### [Data records]
-*-
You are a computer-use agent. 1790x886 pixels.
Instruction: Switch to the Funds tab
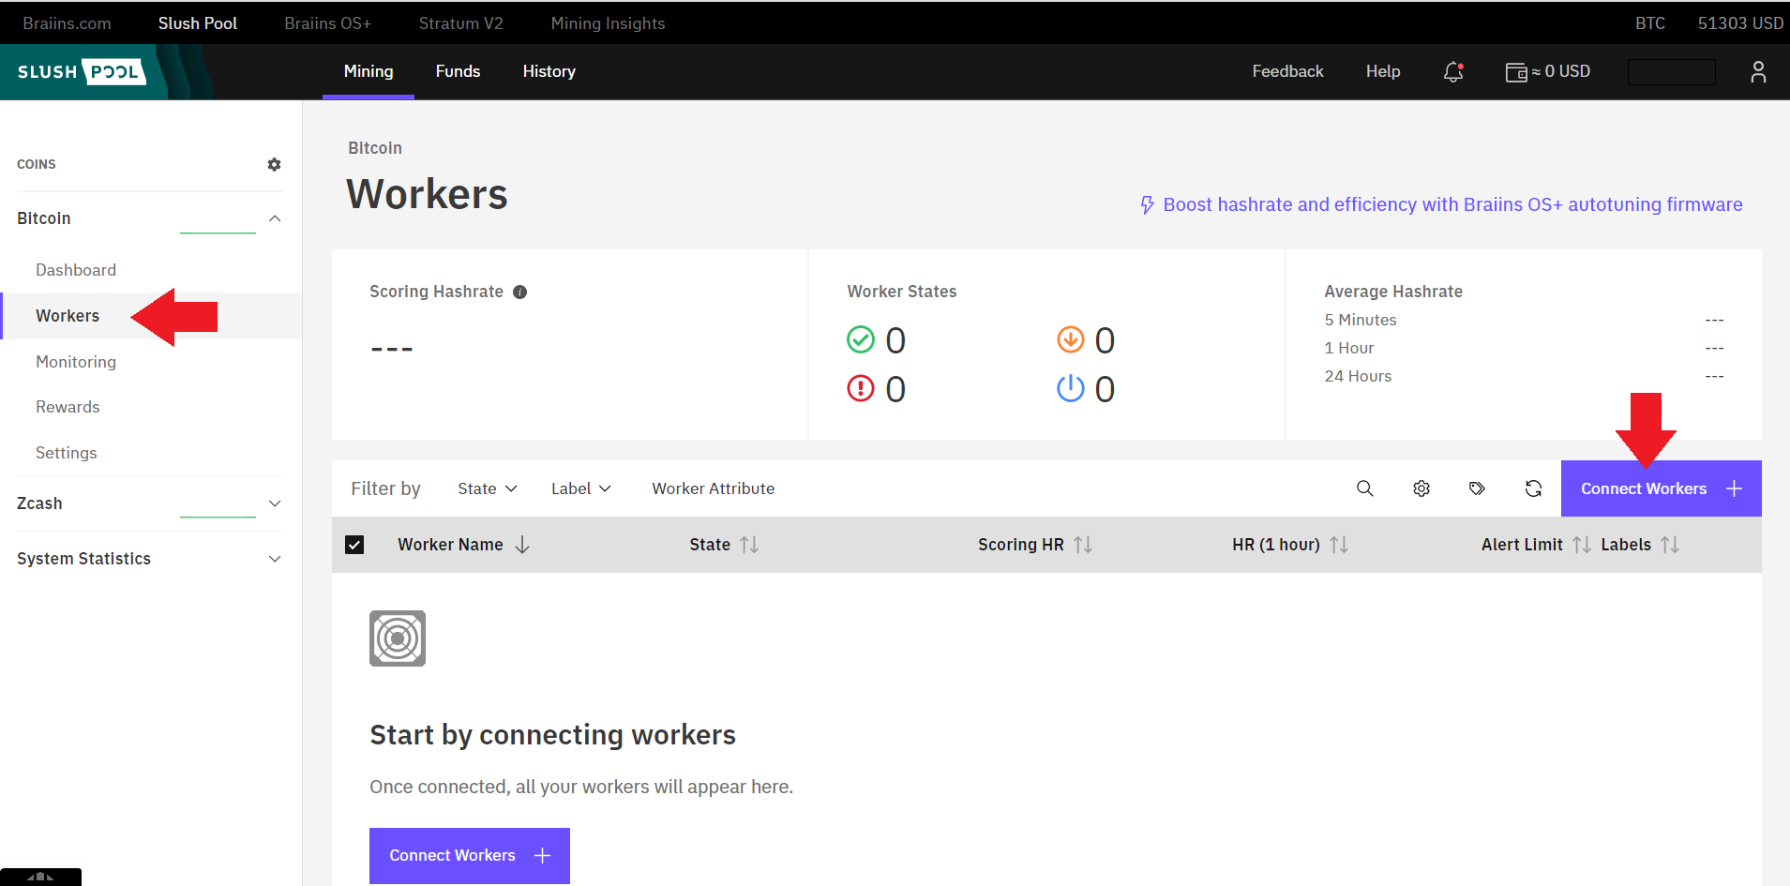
-*-
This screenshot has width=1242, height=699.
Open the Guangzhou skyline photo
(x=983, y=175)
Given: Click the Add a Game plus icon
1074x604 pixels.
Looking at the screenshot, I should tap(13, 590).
-*-
### [Exercise description]
Everything above from the line containing "You are a computer-use" down to the line containing "Instruction: Switch to the Funds tab" is to be transcribed exactly, with both of those lines included and nothing else added.

### [Output for this exercise]
You are a computer-use agent. 1790x886 pixels.
Instruction: Switch to the Funds tab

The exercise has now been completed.